Namun, yang membuat kita prihatin kini mereka menyediakan diri untuk diacak-acak. Buron koruptor Anggoro Widjojo bisa mengaturnya dari Singapura. Saudaranya, Anggodo, bebas berkeliaran ke sana-kemari sebagai operatornya. Polri, Kejaksaan Agung, KPK, dan Lembaga Perlindungan Saksi dan Korban diaduk-aduk. Semuanya adalah institusi penegak hukum.

Dua orang mereka bukan siapa-siapa bisa mengacak-acak empat institusi penting. Dan hingga kini, keduanya bebas berkeliaran. Belum ada perintah penangkapan. Padahal, kita sudah merasakan dampaknya: seluruh energi nasional tersedot. Mestinya kita fokus pada program 100 hari pemerintahan baru, kita justru bertengkar. Mestinya publik dan market menilai masa depan ekonomi, kini justru cemas terhadap rasa keadilan dan keamanan karena perilaku aparatnya. Kita menghadapi ketidakpercayaan yang luar biasa.

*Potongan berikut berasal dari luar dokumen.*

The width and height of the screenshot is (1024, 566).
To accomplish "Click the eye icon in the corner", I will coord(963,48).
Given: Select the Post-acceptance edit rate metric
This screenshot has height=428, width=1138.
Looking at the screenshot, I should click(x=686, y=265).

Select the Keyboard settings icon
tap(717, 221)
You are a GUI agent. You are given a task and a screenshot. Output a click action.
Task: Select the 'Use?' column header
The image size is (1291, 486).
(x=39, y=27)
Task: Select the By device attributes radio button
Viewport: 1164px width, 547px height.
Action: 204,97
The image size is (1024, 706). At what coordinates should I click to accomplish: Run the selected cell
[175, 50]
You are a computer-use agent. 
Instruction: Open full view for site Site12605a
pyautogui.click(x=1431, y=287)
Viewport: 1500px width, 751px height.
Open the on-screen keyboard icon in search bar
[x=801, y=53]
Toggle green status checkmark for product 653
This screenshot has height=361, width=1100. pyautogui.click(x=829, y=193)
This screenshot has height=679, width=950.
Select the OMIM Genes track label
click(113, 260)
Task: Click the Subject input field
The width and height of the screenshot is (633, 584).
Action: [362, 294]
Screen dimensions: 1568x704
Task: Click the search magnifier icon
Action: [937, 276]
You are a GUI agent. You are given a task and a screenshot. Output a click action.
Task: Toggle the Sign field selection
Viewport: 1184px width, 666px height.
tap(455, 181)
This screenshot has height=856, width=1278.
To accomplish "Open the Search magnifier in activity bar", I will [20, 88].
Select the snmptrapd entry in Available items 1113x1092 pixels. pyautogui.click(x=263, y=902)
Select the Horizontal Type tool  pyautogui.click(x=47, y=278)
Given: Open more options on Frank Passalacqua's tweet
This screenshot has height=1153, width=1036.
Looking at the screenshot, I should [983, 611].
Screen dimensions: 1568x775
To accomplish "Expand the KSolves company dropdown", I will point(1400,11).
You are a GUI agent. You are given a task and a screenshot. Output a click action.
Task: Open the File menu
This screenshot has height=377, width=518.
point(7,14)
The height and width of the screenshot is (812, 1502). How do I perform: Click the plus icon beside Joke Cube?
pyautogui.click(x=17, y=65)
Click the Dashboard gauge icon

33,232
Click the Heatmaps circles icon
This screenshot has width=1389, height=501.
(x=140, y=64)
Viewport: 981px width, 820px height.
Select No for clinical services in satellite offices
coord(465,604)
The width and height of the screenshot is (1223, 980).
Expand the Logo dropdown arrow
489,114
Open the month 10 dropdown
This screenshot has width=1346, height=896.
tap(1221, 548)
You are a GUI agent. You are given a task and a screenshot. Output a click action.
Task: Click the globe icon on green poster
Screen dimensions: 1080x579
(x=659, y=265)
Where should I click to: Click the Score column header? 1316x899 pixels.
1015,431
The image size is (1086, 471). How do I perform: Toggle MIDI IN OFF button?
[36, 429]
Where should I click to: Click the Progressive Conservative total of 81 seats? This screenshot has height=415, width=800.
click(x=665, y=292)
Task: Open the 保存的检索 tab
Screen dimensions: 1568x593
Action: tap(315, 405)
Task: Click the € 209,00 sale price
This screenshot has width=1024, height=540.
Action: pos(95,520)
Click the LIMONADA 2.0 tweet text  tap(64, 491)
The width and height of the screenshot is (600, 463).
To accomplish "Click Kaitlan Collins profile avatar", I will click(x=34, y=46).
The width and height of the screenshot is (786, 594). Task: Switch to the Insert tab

Karena itu, cukup sudah pelajaran di Mahkamah Konstitusi ini. Inilah pengadilan rakyat yang sangat bersejarah. Demokrasi yang telah maju bisa runtuh lagi karena penegakan hukum kita yang mampet, kotor, dan bau. Harus ada reformasi total di bidang penegakan hukum. Presiden, DPR, DPD, dan MPR harus melakukan langkah serius. Rakyat, yang kali ini menjadi kekuatan sipil yang luar biasa: melalui pers, LSM, facebook. Kita tahu DPR dan partai diam saja, pemerintah apalagi. Kini, saatnya kembali ke jalan utama. Jangan biarkan terus tersesat karena mabuk kuasa atau sakit hati dan dendam.

Untuk itu, pertama, bebaskan Chandra M Hamzah dan Bibit Samad Rianto tanpa harus menunggu kerja tim pencari fakta. Semua sudah jelas dan gamblang. Kedua, ganti semua pejabat tinggi di kepolisian dan Kejaksaan Agung. Ketiga, kembalikan Chandra dan Bibit ke posisi semula di KPK. Keempat, lakukan reformasi menyeluruh di kepolisian dan kejaksaan. Kelima, jangan ganggu segala kewenangan yang dimiliki KPK. Keenam, tempatkan figur-figur bersih, berintegritas, dan bervisi untuk duduk di KPK, Polri, dan Kejaksaan. Mari kita selamatkan demokrasi untuk Indonesia yang maju, sejahtera, dan berkeadilan.